Re: [PATCH] xfs: split up the xfs_reflink_end_cow work into smaller transactions

Brian Foster <bfoster@xxxxxxxxxx> · Mon, 3 Dec 2018 10:13:12 -0500

On Fri, Nov 30, 2018 at 11:19:10AM -0800, Darrick J. Wong wrote:
> From: Darrick J. Wong <darrick.wong@xxxxxxxxxx>
> 
> In xfs_reflink_end_cow, we allocate a single transaction for the entire
> end_cow operation and then loop the CoW fork mappings to move them to
> the data fork.  This design fails on a heavily fragmented filesystem
> where an inode's data fork has exactly one more extent than would fit in
> an extents-format fork, because the unmap can collapse the data fork
> into extents format (freeing the bmbt block) but the remap can expand
> the data fork back into a (newly allocated) bmbt block.  If the number
> of extents we end up remapping is large, we can overflow the block
> reservation because we reserved blocks assuming that we were adding
> mappings into an already-cleared area of the data fork.
> 
> Let's say we have 8 extents in the data fork, 8 extents in the CoW fork,
> and the data fork can hold at most 7 extents before needing to convert
> to btree format; and that blocks A-P are discontiguous single-block
> extents:
> 
>    0......7
> D: ABCDEFGH
> C: IJKLMNOP
> 
> When a write to file blocks 0-7 completes, we must remap I-P into the
> data fork.  We start by removing H from the btree-format data fork.  Now
> we have 7 extents, so we convert the fork to extents format, freeing the
> bmbt block.   We then move P into the data fork and it now has 8 extents
> again.  We must convert the data fork back to btree format, requiring a
> block allocation.  If we repeat this sequence for blocks 6-5-4-3-2-1-0,
> we'll need a total of 8 block allocations to remap all 8 blocks.  We
> reserved only enough blocks to handle one btree split (5 blocks on a 4k
> block filesystem), which means we overflow the block reservation.
> 
> To fix this issue, create a separate helper function to remap a single
> extent, and change _reflink_end_cow to call it in a tight loop over the
> entire range we're completing.  As a side effect this also removes the
> size restrictions on how many extents we can end_cow at a time, though
> nobody ever hit that.  It is not reasonable to reserve N blocks to remap
> N blocks.
> 
> Note that this can be reproduced after ~320 million fsx ops while
> running generic/938 (long soak directio fsx exerciser):
> 
> XFS: Assertion failed: tp->t_blk_res >= tp->t_blk_res_used, file: fs/xfs/xfs_trans.c, line: 116
> <machine registers snipped>
> Call Trace:
>  xfs_trans_dup+0x211/0x250 [xfs]
>  xfs_trans_roll+0x6d/0x180 [xfs]
>  xfs_defer_trans_roll+0x10c/0x3b0 [xfs]
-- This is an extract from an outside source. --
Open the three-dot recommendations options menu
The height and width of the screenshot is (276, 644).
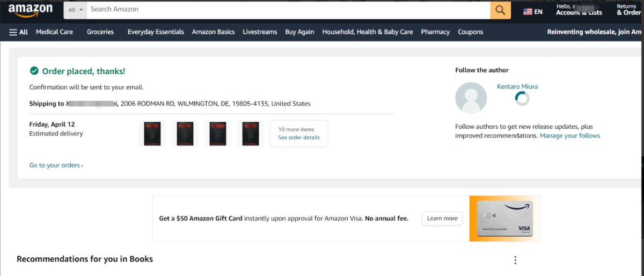point(515,260)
>  xfs_defer_finish_noroll+0xdf/0x740 [xfs]
>  xfs_defer_finish+0x13/0x70 [xfs]
>  xfs_reflink_end_cow+0x2c6/0x680 [xfs]
>  xfs_dio_write_end_io+0x115/0x220 [xfs]
>  iomap_dio_complete+0x3f/0x130
>  iomap_dio_rw+0x3c3/0x420
>  xfs_file_dio_aio_write+0x132/0x3c0 [xfs]
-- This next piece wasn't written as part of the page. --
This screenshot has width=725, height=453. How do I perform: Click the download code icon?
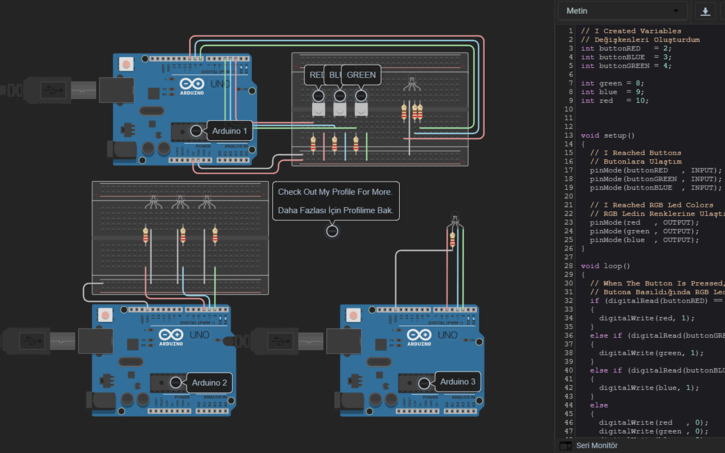pos(706,10)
>  xfs_file_write_iter+0x8b/0xc0 [xfs]
>  __vfs_write+0x193/0x1f0
>  vfs_write+0xba/0x1c0
>  ksys_write+0x52/0xc0
>  do_syscall_64+0x50/0x160
>  entry_SYSCALL_64_after_hwframe+0x49/0xbe
> 
> Signed-off-by: Darrick J. Wong <darrick.wong@xxxxxxxxxx>
> ---
>  fs/xfs/xfs_reflink.c |  202 ++++++++++++++++++++++++++------------------------
>  1 file changed, 105 insertions(+), 97 deletions(-)
> 
> diff --git a/fs/xfs/xfs_reflink.c b/fs/xfs/xfs_reflink.c
> index 322a852ce284..af0b2da76adf 100644
> --- a/fs/xfs/xfs_reflink.c
> +++ b/fs/xfs/xfs_reflink.c
> @@ -623,53 +623,41 @@ xfs_reflink_cancel_cow_range(
>  }
>  
>  /*
> - * Remap parts of a file's data fork after a successful CoW.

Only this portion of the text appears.